■ EXERCISE GOAL ■
Can you copy every line of the records below word for word, omitting the pictures?

■ EXCERPTED DATA ■
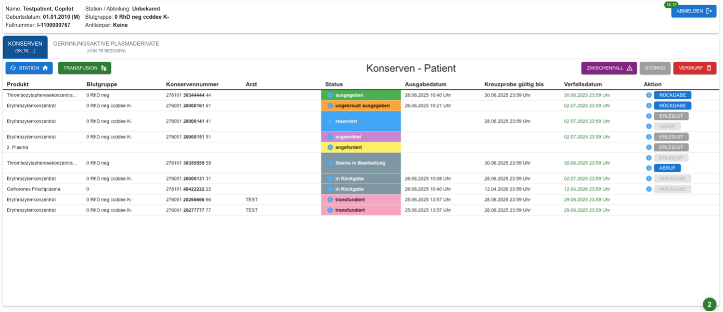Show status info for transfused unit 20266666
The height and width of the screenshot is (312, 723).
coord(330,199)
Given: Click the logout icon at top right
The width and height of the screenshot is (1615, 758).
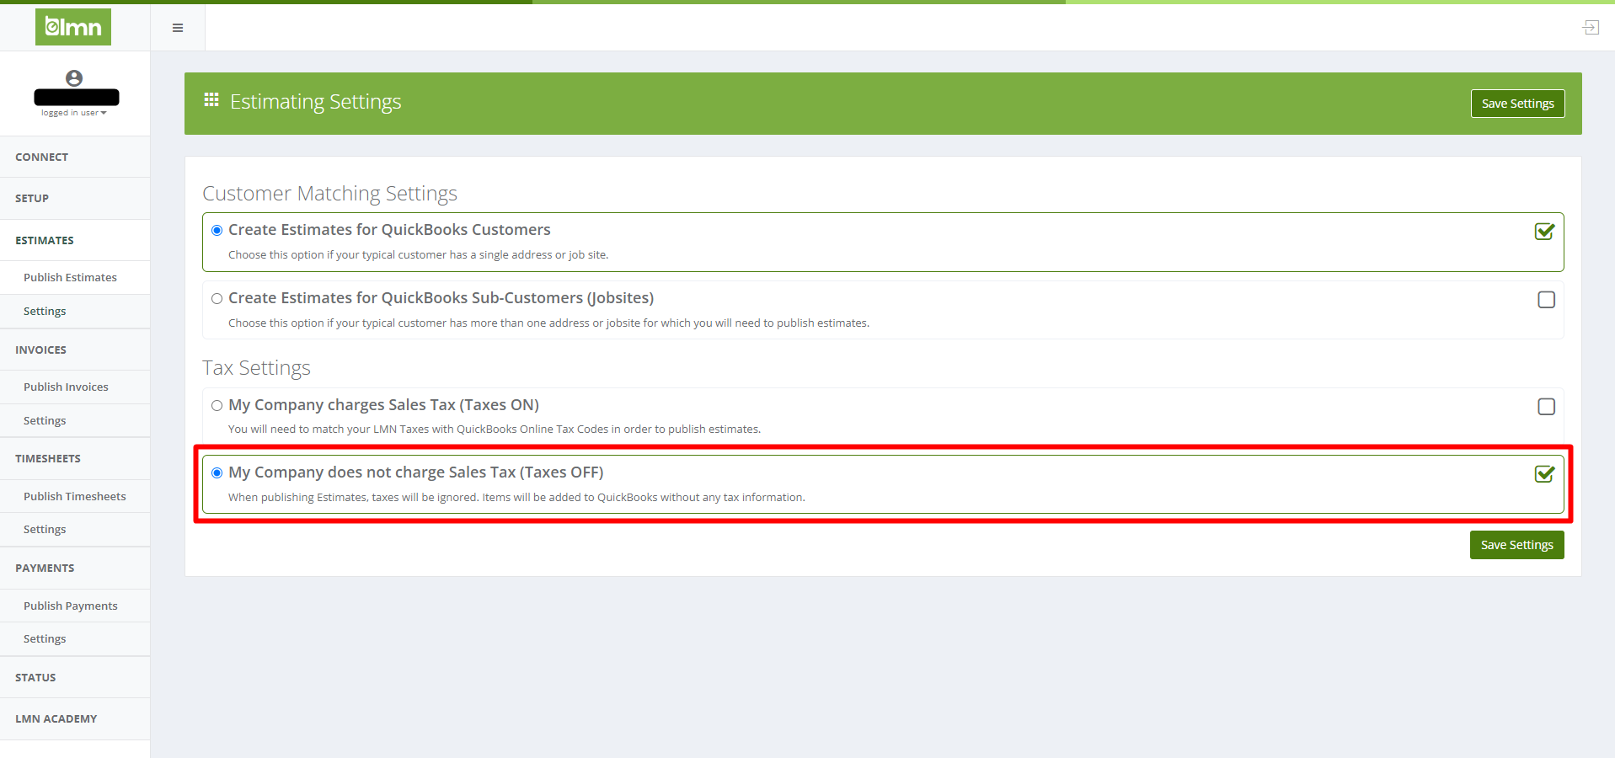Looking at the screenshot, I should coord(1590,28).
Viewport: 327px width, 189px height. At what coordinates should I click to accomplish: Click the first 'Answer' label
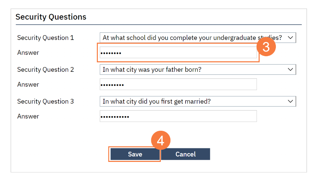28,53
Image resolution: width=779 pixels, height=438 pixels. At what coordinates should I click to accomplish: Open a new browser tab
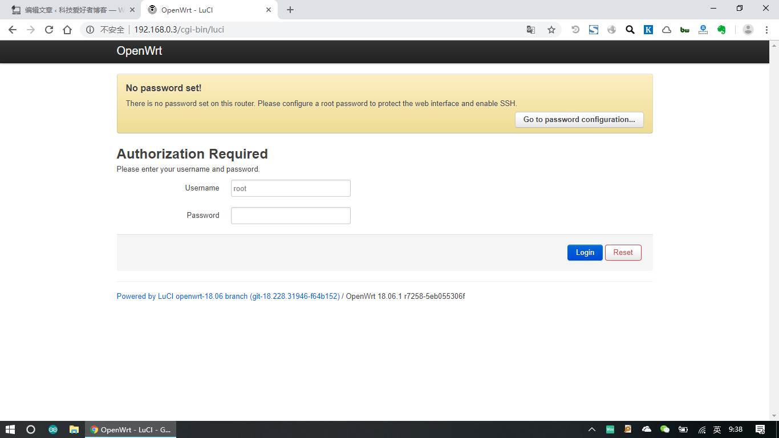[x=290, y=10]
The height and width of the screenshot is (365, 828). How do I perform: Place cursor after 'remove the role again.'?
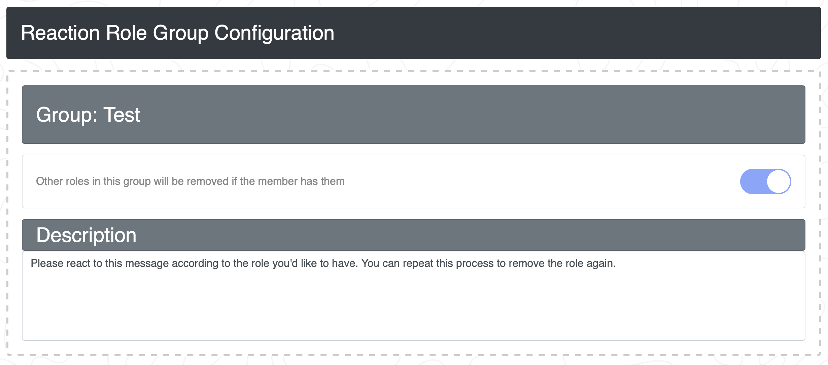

■ THE RESPONSE ■
Show status info for transfused unit 20266666
The height and width of the screenshot is (312, 723).
coord(330,199)
Given: Click the logout icon at top right
The width and height of the screenshot is (1615, 758).
Looking at the screenshot, I should coord(1590,28).
Viewport: 327px width, 189px height. At what coordinates should I click to accomplish: Click the first 'Answer' label
28,53
Image resolution: width=779 pixels, height=438 pixels. At what coordinates should I click to accomplish: Open a new browser tab
[x=290, y=10]
The height and width of the screenshot is (365, 828). How do I perform: Place cursor after 'remove the role again.'?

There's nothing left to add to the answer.